═════ STUDY MATERIAL
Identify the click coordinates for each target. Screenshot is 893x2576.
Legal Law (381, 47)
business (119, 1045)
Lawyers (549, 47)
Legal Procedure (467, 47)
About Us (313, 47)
══════════
> [EXERCISE]:
Repeat the data in full, exactly as supplied.

> [EXERCISE SOLUTION]:
Identify the click coordinates for each target. Screenshot is 893x2576.
Legal Law (381, 47)
business (119, 1045)
Lawyers (549, 47)
Legal Procedure (467, 47)
About Us (313, 47)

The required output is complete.